Die Madeleine-Ruoff-Straße führt mitten durch Herrsching. Radler dürften sie schätzen: Denn auf ihr haben sie seit einiger Zeit Vorfahrt. Geschichtsbewussten Menschen jedoch muss sie ein Dorn im Auge sein, gilt ihre Namensgeberin doch als Anhängerin der NS-Diktatur - ebenso wie Erich Holthaus und Alfred Ploetz, nach denen in der Ammerseegemeinde Straßen benannt sind.
Seit gut einem Jahr setzt sich der Gemeinderat daher intensiv mit ihrer Umbenennung auseinander. Doch ganz so einfach ist es wohl nicht. Bedenken gegen dieses Ansinnen vorgebracht, hat nämlich die Kommunalaufsicht im Landratsamt Starnberg.

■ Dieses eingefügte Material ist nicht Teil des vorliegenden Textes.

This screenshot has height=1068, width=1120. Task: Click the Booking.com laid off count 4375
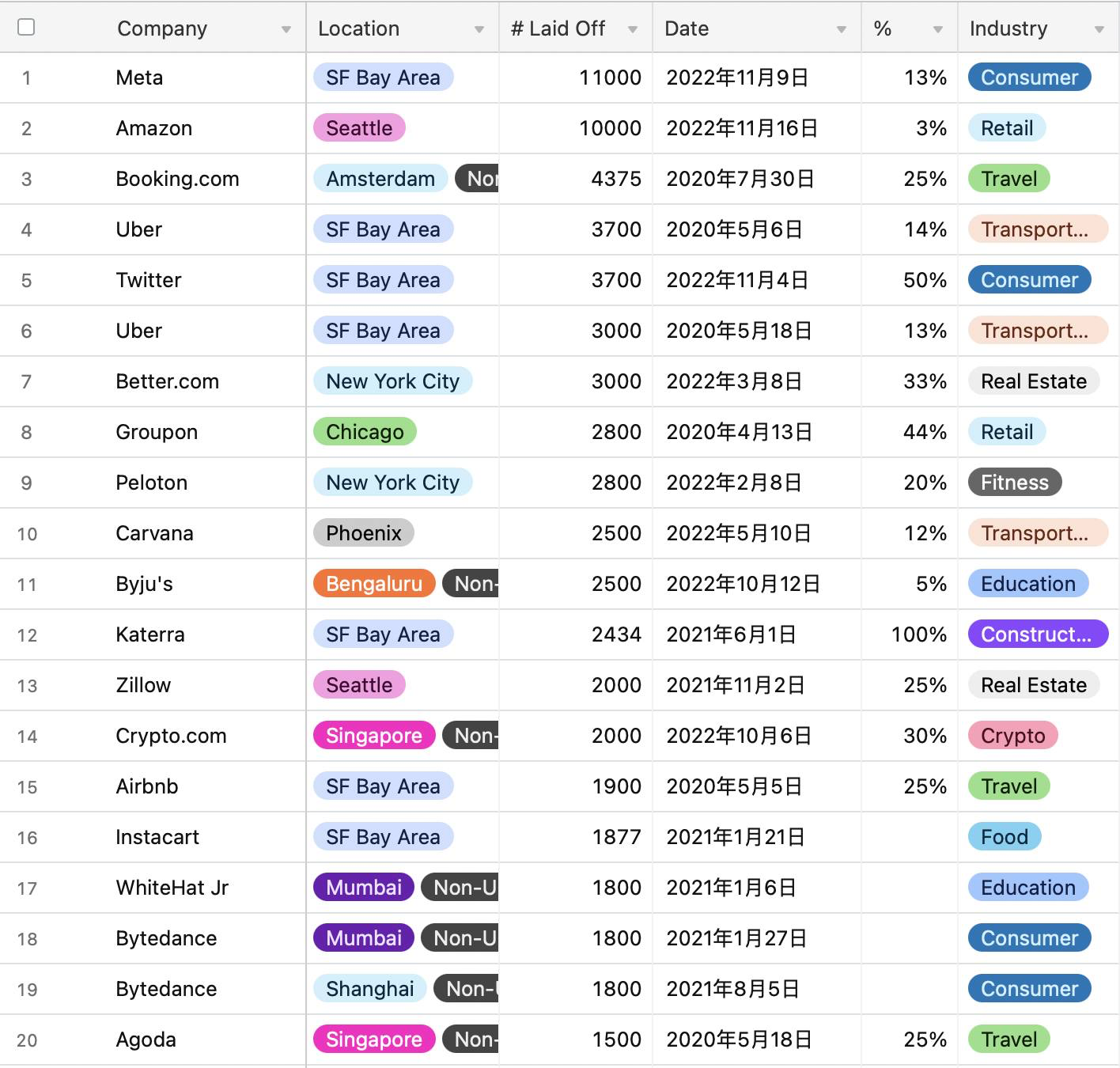[x=615, y=179]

Die Behörde vertritt die Ansicht, dass für eine fehlerfreie Ermessensentscheidung, wie es bürokratisch formuliert wird, nicht nur die negativen Aspekte der Namensgeber beleuchtet werden dürften. Dargestellt werden müssten auch deren positiven Taten, die einst dazu geführt hatten, dass Straßen nach ihnen benannt worden waren.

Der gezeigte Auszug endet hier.